2:30 p.m. - City Operations & Neighborhood Services Committee
The sole reason for this meeting is to pass a resolution "Urging the organizers of the Bay to Breakers to collaborate on a comprehensive plan that protects the neighborhoods while preserving the unique spirit of the race."
I look forward to the many, many blog posts about this meeting that will explain how vomiting in a stranger's yard is triumph of sex-positive empowerment, progressive neighborhood activism, local district elections, and/or queer rights.
Come on, pseudo-intellectuals, don't you get it? Anarchy is its own reward. It never really serves another agenda.
Tuesday, April 7, 10 a.m. - Full Board of Supervisors
Everything interesting at this meeting has already been covered, and anything not already covered is not interesting.
Wednesday, April 8:
11 a.m. - Budget and Finance Subcommittee
They say you can't fight City Hall, and maybe they're right. But you sure can fight the public library. If -- for some reason -- you think that's a productive use of your time. I'm not convinced.
But somebody's been fighting the library, and winning, because the Supervisors are considering a proposal by David Chiu authorizing the city's library commission to create a fee amnesty program for overdue library materials.
For two weeks in May, if this bill passes, you can return that very, very, dog-eared copy of Sex For Dummies to the library with no questions asked about the stain on page 82. You can return In Search of Lost Time without having to account for all the extra time it spent in your closet. You can return Twilight ... if you really want to foist that kind of thing on the public. I'm not convinced.
The last time the city conducted a library amnesty period was in 2001 (the year Bridges of Madison County was finally returned) and it's not a big financial windfall. Between the materials they won't have to purchase again and the fines they won't get, the library is expecting to save a net $7,000 (yes, a mere "thousand").
But the benefits go beyond money: Getting the materials returned allows library patrons who could no longer use the library because of the fines they owed get back into the system. Where I'm sure, having learned their lesson, they will never accrue a fine again.
If nothing else, you've got to admire libraries' optimism.
Not so optimistic is a proposal by Michela Alioto-Pier to waive the "candle permit fee" for "Earth Hour." Which, for those of you not paying close attention, was in March -- making this bill kind of pointless.

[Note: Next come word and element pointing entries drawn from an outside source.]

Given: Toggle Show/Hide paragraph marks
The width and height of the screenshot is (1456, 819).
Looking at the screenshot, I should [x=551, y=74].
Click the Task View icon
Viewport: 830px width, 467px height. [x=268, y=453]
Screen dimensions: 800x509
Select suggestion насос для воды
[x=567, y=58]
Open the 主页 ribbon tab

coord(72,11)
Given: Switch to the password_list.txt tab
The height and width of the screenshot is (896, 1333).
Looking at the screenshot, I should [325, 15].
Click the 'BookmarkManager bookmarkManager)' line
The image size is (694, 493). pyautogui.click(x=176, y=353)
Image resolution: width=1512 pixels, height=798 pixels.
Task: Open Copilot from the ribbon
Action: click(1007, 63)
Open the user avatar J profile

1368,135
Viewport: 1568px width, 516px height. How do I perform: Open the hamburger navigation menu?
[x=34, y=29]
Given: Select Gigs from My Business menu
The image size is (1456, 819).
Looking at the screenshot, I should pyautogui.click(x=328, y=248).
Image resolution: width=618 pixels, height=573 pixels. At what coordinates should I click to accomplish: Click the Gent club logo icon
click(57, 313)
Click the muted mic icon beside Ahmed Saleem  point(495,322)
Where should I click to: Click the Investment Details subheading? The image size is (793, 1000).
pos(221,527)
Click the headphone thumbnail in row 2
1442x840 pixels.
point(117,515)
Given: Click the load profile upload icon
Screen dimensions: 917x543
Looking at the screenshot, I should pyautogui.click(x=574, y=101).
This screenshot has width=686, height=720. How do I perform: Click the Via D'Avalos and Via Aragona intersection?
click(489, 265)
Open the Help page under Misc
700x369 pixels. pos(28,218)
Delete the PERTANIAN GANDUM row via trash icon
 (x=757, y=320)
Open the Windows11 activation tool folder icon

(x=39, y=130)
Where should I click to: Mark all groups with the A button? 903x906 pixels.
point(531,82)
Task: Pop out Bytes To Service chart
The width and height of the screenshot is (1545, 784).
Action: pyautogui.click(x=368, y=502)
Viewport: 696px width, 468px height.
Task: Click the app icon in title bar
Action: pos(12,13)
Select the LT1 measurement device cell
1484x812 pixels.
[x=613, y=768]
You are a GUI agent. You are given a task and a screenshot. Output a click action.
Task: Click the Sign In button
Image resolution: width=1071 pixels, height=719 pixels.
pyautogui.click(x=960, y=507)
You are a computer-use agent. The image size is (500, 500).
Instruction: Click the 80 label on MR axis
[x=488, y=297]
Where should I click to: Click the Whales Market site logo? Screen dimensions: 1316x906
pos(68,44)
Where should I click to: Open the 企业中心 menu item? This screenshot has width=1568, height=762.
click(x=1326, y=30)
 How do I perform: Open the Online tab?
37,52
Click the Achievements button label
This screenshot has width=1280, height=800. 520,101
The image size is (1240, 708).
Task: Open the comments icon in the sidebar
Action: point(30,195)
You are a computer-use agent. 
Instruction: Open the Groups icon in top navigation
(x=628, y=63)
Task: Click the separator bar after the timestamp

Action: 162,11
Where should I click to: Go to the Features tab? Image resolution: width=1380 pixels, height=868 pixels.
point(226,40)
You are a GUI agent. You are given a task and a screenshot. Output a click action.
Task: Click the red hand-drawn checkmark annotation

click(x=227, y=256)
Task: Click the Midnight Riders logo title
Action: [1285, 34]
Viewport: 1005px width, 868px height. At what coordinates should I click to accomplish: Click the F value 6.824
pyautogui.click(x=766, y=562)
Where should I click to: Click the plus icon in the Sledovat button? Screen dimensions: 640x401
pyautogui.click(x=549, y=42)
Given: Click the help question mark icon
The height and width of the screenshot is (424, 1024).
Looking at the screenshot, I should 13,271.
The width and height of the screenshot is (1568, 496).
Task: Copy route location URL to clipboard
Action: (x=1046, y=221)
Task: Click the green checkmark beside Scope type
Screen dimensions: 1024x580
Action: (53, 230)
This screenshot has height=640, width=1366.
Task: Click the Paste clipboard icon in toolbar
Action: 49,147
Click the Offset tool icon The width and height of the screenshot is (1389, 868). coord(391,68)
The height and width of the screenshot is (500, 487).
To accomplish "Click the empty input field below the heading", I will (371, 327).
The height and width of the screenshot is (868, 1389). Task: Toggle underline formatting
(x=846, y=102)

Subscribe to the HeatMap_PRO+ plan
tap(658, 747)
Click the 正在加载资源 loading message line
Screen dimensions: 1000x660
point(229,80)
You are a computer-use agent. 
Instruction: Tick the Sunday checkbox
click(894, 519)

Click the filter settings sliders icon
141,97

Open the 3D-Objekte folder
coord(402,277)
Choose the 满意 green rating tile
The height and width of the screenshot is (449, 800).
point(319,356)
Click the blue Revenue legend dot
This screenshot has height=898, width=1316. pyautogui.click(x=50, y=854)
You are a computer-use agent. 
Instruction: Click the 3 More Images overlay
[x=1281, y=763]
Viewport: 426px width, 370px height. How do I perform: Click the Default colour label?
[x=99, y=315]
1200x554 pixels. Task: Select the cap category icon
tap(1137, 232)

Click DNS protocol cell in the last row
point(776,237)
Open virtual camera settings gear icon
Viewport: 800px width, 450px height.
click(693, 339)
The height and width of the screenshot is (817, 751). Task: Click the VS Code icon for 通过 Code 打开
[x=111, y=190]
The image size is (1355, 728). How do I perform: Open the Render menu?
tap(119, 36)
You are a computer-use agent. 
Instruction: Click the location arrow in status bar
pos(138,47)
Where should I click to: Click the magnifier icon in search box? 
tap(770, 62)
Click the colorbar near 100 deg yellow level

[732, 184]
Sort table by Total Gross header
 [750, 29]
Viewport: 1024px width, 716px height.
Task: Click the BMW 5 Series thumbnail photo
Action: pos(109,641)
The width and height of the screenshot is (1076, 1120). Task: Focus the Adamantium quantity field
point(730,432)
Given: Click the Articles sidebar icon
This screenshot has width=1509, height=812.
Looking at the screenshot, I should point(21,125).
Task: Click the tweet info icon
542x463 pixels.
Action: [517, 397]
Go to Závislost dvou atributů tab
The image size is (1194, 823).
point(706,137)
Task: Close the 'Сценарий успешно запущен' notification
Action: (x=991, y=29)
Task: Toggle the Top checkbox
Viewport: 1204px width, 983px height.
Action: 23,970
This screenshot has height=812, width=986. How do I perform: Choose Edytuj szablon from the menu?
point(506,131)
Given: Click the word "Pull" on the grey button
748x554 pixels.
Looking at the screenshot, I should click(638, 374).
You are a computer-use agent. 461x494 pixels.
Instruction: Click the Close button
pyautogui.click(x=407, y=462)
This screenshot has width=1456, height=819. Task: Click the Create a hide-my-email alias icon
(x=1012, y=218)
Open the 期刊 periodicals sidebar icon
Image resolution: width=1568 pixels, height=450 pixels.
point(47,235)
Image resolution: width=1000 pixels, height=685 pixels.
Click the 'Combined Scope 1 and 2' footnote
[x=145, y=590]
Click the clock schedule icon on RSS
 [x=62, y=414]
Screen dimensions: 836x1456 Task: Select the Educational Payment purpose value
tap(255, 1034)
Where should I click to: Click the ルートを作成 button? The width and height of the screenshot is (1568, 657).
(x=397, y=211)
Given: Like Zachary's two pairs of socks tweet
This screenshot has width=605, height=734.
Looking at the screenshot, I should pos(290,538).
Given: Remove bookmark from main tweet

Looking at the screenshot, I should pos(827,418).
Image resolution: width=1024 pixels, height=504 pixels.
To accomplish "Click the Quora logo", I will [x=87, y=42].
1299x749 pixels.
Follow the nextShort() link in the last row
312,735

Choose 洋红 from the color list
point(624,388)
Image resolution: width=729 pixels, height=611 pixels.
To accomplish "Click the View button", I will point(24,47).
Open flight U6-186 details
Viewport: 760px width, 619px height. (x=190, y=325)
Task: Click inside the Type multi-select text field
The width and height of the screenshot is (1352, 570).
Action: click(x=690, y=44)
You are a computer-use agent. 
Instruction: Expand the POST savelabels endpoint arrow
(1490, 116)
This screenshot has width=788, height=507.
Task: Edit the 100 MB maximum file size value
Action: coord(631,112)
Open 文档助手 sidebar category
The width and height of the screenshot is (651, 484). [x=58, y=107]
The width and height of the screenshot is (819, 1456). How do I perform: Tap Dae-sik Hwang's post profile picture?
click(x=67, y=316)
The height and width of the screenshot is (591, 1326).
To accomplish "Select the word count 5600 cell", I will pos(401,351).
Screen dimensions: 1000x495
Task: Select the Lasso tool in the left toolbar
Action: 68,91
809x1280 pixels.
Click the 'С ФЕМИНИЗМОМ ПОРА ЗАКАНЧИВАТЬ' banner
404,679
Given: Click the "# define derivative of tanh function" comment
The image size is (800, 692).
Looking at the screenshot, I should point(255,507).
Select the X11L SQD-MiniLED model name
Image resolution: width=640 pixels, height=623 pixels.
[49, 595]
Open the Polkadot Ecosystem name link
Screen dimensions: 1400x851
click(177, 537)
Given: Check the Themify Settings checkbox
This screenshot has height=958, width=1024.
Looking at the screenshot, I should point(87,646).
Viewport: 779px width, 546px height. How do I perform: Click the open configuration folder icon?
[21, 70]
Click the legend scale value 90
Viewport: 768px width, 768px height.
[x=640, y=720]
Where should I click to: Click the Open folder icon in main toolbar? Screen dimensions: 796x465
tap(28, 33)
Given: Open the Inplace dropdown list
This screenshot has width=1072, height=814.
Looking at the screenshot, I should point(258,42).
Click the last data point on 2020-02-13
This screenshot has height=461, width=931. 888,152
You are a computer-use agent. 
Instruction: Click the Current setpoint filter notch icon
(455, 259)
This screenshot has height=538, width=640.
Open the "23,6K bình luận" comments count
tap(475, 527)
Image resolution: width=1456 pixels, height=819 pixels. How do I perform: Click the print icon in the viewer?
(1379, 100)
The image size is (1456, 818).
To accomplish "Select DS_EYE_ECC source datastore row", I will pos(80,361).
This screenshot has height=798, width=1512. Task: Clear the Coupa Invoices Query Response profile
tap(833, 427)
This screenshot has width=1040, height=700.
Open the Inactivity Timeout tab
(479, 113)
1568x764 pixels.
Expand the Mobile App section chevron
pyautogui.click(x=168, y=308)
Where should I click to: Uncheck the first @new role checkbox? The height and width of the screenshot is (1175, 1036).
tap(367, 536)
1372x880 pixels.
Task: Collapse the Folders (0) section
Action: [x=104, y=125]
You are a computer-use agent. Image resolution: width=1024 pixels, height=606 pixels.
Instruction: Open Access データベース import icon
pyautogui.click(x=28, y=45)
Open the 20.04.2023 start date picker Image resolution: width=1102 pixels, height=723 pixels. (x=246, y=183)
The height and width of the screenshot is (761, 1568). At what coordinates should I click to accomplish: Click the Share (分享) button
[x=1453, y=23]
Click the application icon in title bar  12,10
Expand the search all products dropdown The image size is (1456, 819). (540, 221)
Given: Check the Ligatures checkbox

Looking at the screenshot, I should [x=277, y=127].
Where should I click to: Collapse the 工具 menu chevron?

Making it even more pointless is the fact that the Fire Department says it received no one-time applications for use of candles for Earth Hour anyway ... and what kind of monster would use candles in our city without a permit? It's unthinkable.
1:30 p.m. - Budget and Finance Committee
In addition to the standard "where is the budget now?" hearing:
• Bevan Dufty has asked for a public hearing to be held on all MTA work orders since 2006. You've got to admire his ambition.
• Chris Daly has called a hearing on the impacts of budget cuts on the Department of Building Inspection and Housing Inspection Division. He suspects they will have a bad impact on San Francisco residents living in substandard housing. He just might be right.
• A continuing hearing examining the way the Board of Supervisors contracts for a Budget Analyst. The Budget Analyst's contract with the city expires at the end of this year. Right now the city is budgeted to spend $2.5 million on the Board of Supervisors' budget analyst. Next year, they're budgeted at only $2 million. Yikes. Contracting with the same firm for less money will mean less service. Should they accept that? Look for another firm? Boost the budget? Combine the Budget Analyst with the Legislative Analyst and have all functions be done in-house?
This hearing makes me very sad, since the Budget Analyst's office is one of the few things in city government that works the way it's supposed to.
Well, that and the Fraud Division.
Seriously, how often does something work the way it's supposed to in this town? I, for one, plan to get a t-shirt saying "Save the Budget Analyst" made as soon as possible.
Until then, I leave you a little sadder, and a little wiser, with this message: Return your library books.